Sure,
here some pseudo code:
public class CentroidMover extends GroupReduceFunction<Point, Centroid> {
public void reduce(Iterable<Point> points, Collector<Centroid> out) {
int cnt = 0;
Centroid sum = new Centroid(0,0);
for(Point p : points) {
sum = sum + p // (your addition logic goes here)
cnt++;
}
out.collect(sum / cnt); // your division logic goes here.
}
This function computes the sum and the count of a group and the final
average.
Is this what you are looking for?
2015-05-26 11:34 GMT+02:00 Pa Rö <[email protected]>:
> thanks for your message,
>
> maybe you can give me a exsample for the GroupReduceFunction?
>
> 2015-05-22 23:29 GMT+02:00 Fabian Hueske <[email protected]>:
>
>> There are two ways to do that:
>>
>> 1) You use a GroupReduceFunction, which gives you an iterator over all
>> points similar to Hadoop's ReduceFunction.
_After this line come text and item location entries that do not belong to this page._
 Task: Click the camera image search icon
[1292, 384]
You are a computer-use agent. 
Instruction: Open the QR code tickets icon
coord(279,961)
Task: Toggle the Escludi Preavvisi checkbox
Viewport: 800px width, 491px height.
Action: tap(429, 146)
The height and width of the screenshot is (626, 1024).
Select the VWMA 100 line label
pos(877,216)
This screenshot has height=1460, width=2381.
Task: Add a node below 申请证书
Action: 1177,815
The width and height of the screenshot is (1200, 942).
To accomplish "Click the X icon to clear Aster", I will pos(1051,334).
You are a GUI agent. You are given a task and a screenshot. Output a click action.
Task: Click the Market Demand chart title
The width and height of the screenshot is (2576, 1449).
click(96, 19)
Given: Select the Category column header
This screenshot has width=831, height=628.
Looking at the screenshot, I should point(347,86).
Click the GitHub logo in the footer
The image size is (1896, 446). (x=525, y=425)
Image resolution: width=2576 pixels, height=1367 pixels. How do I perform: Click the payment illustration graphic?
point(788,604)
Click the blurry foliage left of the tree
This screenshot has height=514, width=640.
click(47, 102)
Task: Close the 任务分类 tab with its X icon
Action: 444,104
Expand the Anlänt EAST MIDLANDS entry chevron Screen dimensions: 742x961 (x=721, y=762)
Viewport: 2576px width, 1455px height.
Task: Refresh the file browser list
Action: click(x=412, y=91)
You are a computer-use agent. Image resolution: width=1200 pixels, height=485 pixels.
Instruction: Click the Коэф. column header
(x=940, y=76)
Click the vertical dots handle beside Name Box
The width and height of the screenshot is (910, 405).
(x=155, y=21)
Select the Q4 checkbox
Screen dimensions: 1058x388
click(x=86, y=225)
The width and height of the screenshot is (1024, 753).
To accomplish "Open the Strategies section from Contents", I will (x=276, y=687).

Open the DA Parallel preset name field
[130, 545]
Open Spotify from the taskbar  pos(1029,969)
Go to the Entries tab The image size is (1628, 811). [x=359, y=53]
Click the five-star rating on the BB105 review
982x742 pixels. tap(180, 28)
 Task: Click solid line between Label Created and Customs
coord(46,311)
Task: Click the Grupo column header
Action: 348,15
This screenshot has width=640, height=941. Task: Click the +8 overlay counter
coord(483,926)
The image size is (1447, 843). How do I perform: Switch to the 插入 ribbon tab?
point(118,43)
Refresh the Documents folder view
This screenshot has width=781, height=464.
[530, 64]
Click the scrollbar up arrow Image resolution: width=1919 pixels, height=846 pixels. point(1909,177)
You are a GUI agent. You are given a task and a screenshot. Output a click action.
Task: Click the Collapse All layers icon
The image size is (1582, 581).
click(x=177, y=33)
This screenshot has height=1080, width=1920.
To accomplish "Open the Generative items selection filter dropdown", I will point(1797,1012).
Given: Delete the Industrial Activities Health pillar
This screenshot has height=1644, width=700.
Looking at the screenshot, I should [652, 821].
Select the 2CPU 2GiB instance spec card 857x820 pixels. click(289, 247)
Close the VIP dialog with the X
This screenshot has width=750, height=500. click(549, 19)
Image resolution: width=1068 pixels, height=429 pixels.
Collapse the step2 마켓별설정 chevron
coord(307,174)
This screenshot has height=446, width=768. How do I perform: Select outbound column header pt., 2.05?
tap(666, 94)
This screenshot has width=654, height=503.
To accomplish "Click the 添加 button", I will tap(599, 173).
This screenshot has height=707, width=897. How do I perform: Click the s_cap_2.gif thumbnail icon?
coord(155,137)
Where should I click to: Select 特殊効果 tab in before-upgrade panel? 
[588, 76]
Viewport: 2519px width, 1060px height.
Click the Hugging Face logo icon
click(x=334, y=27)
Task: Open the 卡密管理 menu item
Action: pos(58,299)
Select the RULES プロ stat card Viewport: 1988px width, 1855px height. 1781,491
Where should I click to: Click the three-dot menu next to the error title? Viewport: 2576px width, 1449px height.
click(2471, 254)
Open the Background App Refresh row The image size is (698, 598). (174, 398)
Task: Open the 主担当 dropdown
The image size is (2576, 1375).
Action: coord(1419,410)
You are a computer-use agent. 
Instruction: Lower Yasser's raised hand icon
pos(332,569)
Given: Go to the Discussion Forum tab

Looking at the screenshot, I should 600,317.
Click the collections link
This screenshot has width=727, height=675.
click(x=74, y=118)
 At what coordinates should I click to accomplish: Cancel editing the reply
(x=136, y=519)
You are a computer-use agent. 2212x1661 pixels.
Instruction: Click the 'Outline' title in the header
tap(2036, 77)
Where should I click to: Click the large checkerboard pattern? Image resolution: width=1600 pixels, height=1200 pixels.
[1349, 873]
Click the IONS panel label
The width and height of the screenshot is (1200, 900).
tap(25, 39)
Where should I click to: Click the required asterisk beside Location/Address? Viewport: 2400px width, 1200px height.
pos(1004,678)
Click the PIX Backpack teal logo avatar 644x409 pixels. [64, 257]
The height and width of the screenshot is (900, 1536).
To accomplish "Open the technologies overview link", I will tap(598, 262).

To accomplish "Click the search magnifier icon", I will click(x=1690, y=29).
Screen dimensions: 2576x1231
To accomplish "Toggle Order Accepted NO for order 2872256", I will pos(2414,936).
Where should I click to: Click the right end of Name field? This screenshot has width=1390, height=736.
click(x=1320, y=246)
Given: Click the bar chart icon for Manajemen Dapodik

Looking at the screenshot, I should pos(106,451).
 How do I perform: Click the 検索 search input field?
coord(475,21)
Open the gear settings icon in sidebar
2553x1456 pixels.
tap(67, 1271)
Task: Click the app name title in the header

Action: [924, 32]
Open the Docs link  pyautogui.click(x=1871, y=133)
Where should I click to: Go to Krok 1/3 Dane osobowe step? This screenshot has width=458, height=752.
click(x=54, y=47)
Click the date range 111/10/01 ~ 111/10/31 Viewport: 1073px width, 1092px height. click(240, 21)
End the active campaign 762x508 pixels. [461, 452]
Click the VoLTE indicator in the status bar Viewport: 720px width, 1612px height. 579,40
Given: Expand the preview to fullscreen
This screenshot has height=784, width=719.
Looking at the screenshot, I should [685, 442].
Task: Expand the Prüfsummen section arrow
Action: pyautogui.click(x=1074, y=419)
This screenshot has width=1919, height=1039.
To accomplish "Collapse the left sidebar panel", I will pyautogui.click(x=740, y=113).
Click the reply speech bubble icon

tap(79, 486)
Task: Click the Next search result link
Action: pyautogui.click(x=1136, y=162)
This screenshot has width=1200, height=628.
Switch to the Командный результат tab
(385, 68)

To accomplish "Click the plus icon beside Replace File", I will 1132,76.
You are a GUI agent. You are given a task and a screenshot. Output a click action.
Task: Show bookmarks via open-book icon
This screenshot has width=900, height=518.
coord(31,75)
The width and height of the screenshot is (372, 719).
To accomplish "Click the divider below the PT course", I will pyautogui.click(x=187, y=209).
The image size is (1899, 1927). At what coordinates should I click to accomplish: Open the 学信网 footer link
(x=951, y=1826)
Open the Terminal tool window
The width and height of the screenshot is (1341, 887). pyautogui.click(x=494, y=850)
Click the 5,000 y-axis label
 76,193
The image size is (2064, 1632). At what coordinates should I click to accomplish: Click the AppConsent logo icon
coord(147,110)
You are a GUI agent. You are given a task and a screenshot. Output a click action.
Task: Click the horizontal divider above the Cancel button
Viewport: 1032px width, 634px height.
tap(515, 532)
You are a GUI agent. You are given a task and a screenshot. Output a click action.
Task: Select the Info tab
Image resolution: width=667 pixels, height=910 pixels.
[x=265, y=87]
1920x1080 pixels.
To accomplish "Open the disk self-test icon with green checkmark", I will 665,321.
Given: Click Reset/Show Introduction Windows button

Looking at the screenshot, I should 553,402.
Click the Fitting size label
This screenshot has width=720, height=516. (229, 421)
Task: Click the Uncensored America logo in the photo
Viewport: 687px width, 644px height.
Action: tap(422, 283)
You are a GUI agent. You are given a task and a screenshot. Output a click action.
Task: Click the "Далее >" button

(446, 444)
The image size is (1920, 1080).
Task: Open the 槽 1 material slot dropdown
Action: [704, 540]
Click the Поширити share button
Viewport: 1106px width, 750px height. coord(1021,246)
>> 2) You use the ReduceFunction to compute the sum and the count at the
>> same time (e.g., in two fields of a Tuple2) and use a MapFunction to do the
>> final division.
>>
>> I'd go with the first choice. It's easier.
>>
>> Best, Fabian
>>
>> 2015-05-22 23:09 GMT+02:00 Paul Röwer <[email protected]>:
>>
>>> good evening,
>>>
>>> sorry, my english is not the best.
>>>
>>> by comupte the new centroid, i will sum all points of the cluster and
>>> form the new center.
>>> in my other implementation firstly i sum all point and at the end i
>>> divides by number of points.
>>> to example: (1+2+3+4)/4=2,5
>>>
>>> at flink i reduce always two point to one,
>>> for the example upstairs: (1+2)/2=1,5 --> (1,5+3)/2=2,25 -->
>>> (2,25+4)=3,125
>>>
>>> how can i rewrite my function so, that it work like my other
>>> implementation?
>>>
>>> best regards,
>>> paul
>>>
>>>
>>>
>>> Am 22.05.2015 um 16:52 schrieb Stephan Ewen:
>>>
>>> Sorry, I don't understand the question.
>>>
>>> Can you describe a bit better what you mean with "how i can sum all
>>> points and share thoug the counter" ?
>>>
>>> Thanks!
>>>
>>> On Fri, May 22, 2015 at 2:06 PM, Pa Rö <[email protected]>
>>> wrote:
>>>
>>>> i have fix a bug at the input reading, but the results are still
>>>> different.
>>>>
>>>> i think i have local the problem, in the other implementation i sum all
>>>> geo points/time points and share thougt the counter.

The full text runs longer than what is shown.